■ **What is needed**
Swap "panel" for "window" in the part of the material that opens with the line containing "Image resolution: width=1332" and closes with the line containing "Close the RSI indicator panel", and give only those lines with everything else unchanged.

**** Input

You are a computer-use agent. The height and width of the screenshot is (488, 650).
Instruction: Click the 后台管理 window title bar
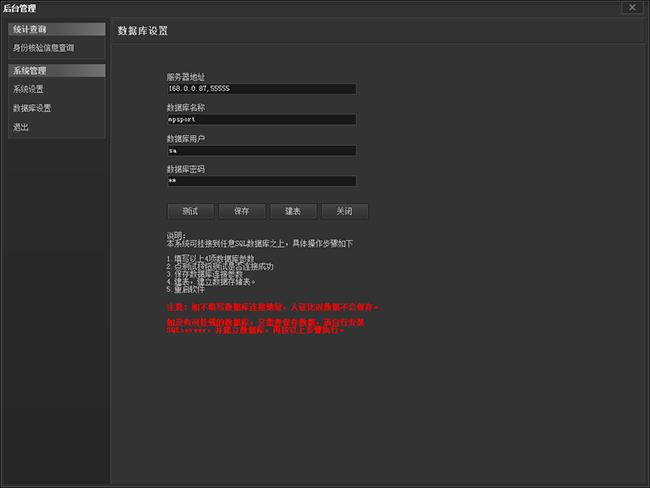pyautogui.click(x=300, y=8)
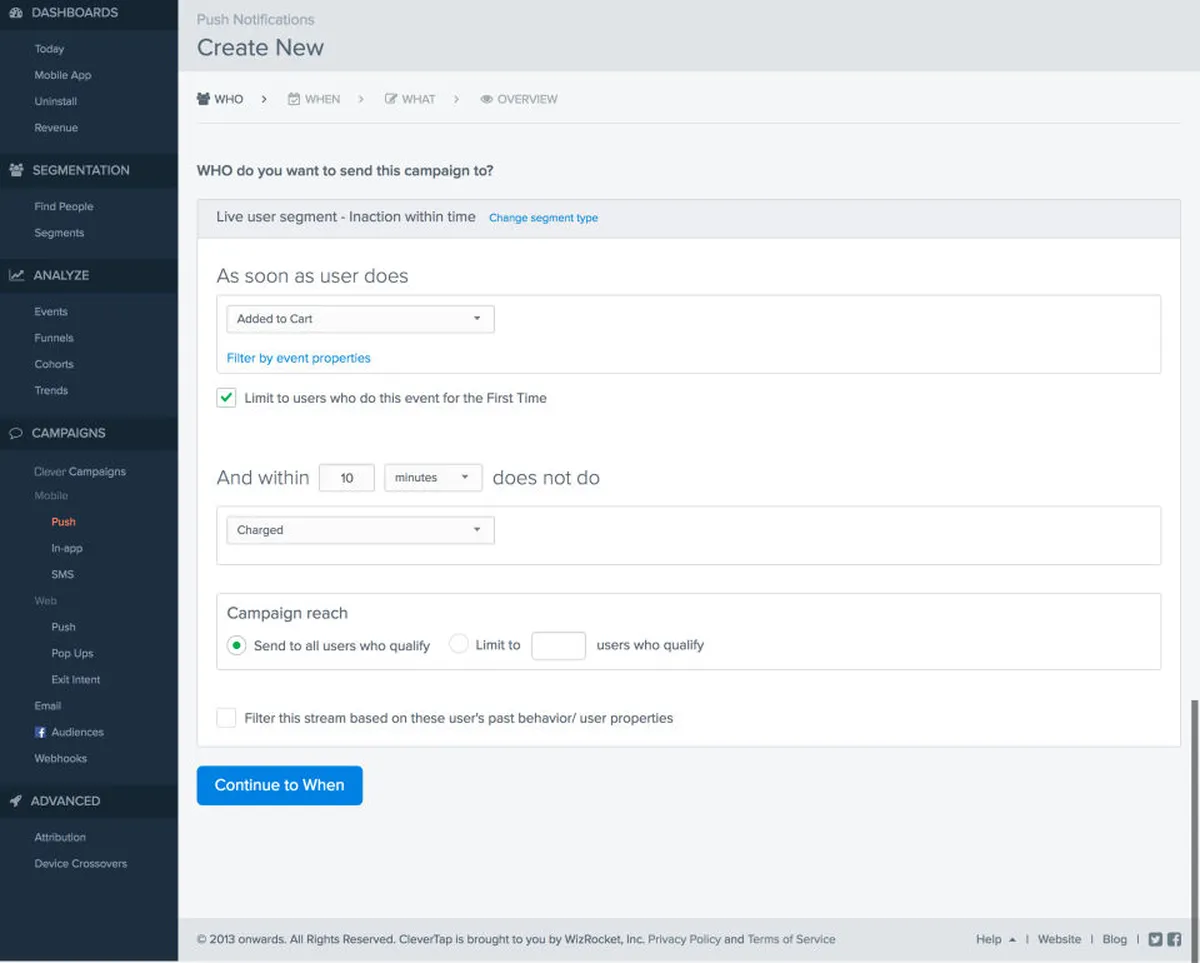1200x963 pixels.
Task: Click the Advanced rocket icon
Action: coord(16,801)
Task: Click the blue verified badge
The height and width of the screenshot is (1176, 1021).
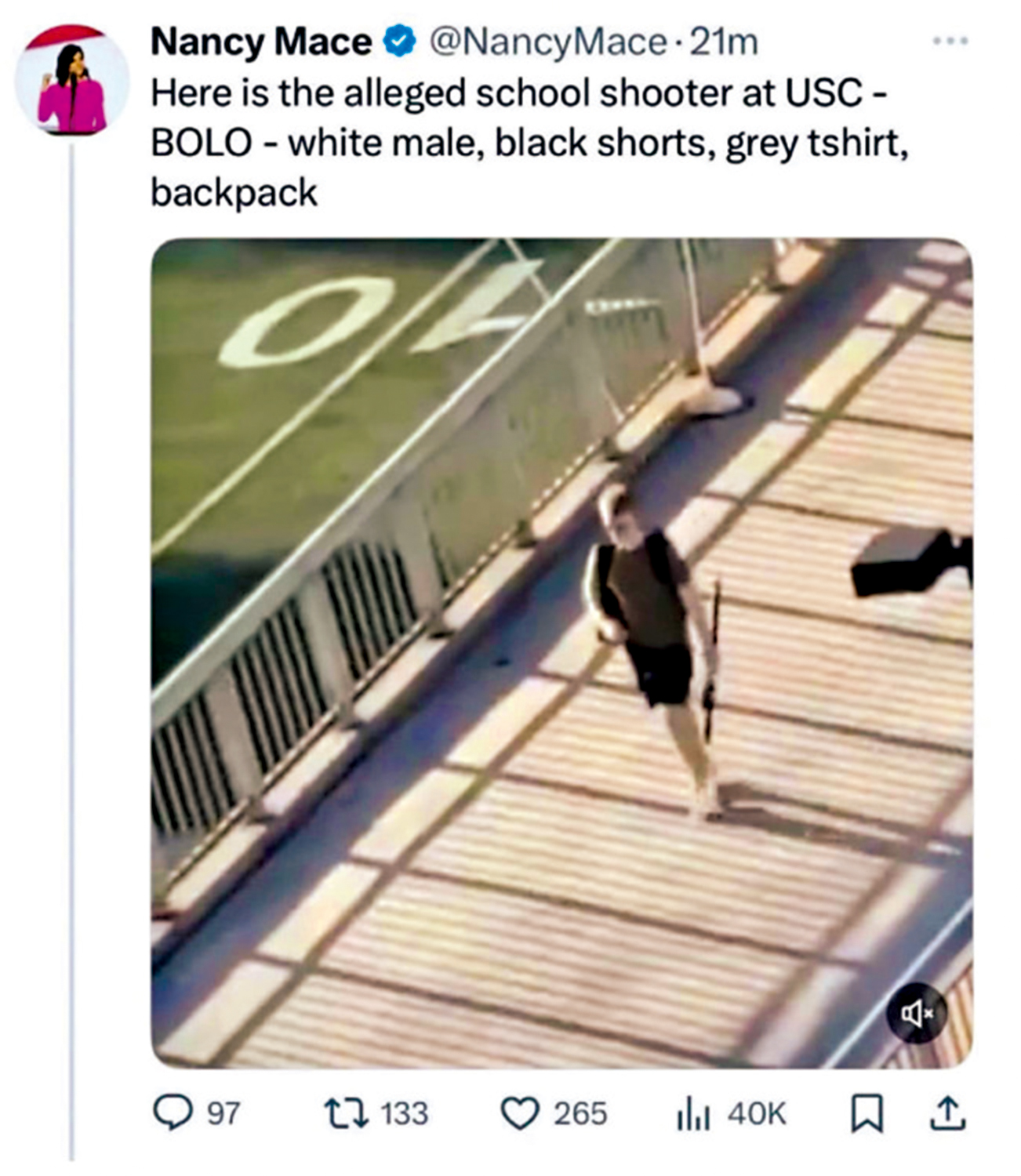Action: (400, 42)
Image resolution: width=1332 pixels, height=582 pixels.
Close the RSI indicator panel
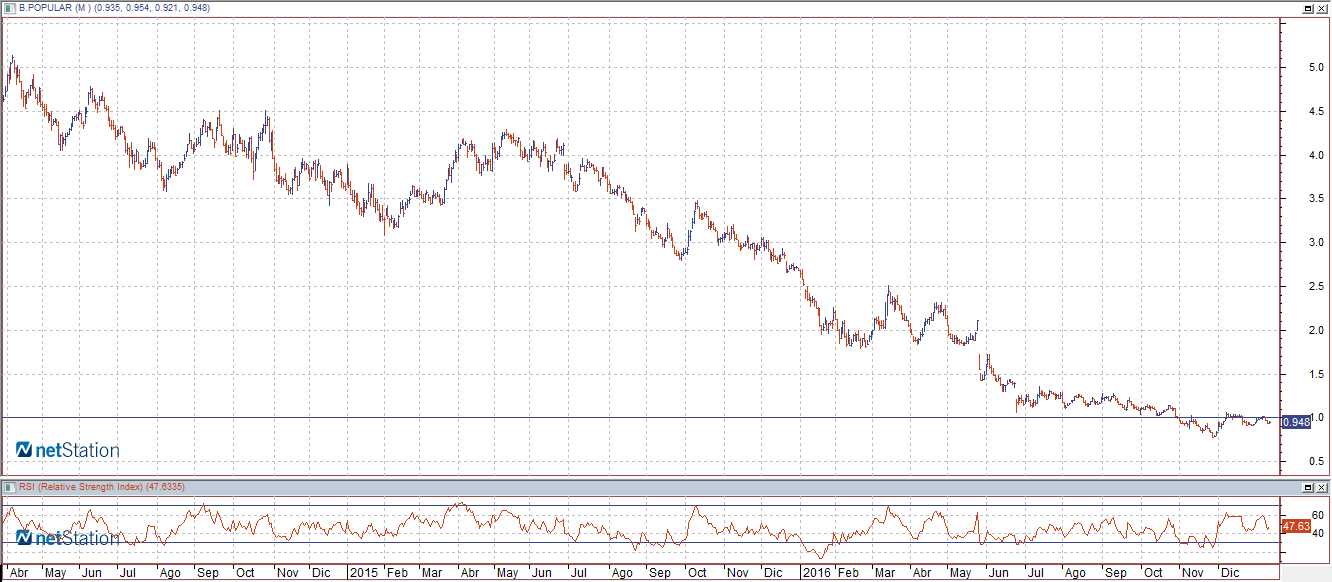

********
**** Input

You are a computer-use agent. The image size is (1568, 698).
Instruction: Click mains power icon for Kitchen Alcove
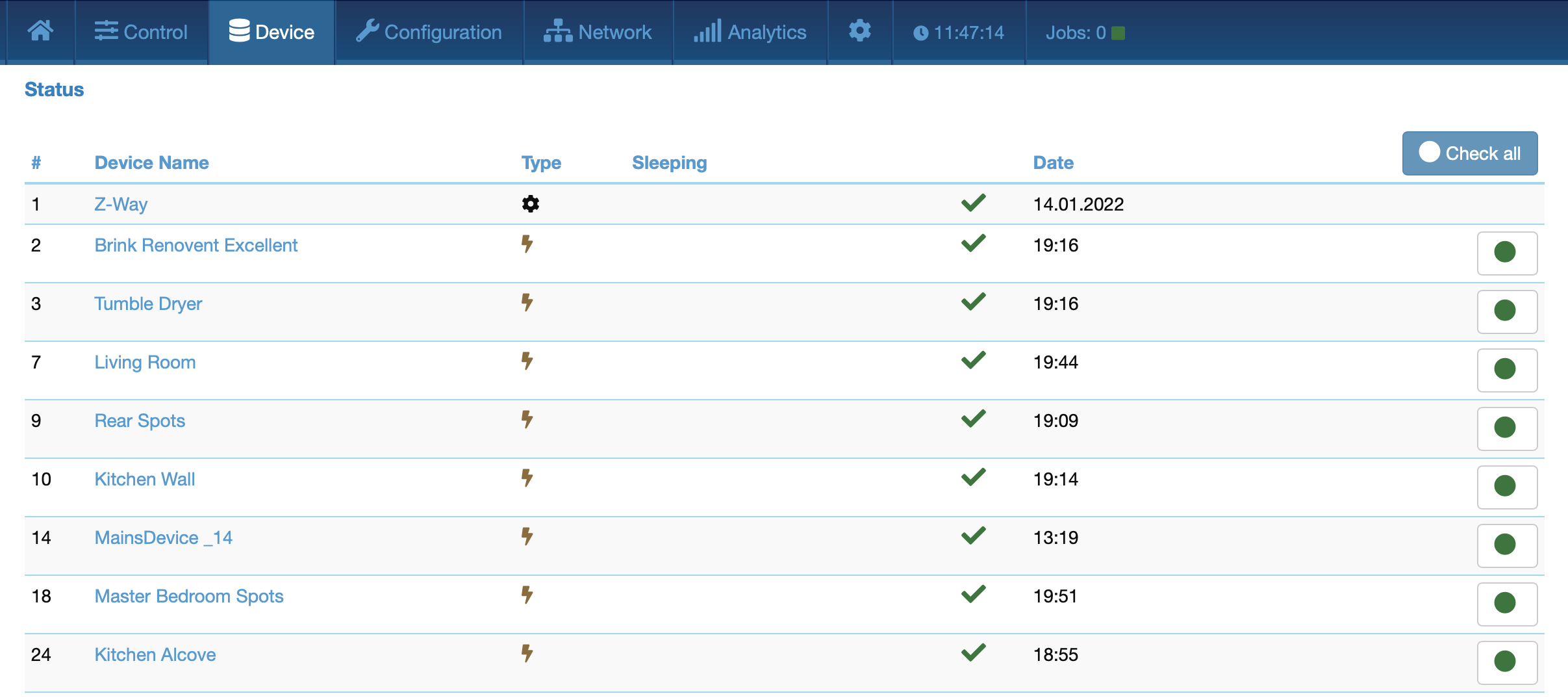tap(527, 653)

********
**** Input

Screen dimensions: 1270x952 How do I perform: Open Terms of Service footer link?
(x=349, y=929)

********

■ **Result for this task**
Image resolution: width=1332 pixels, height=582 pixels.
Close the RSI indicator window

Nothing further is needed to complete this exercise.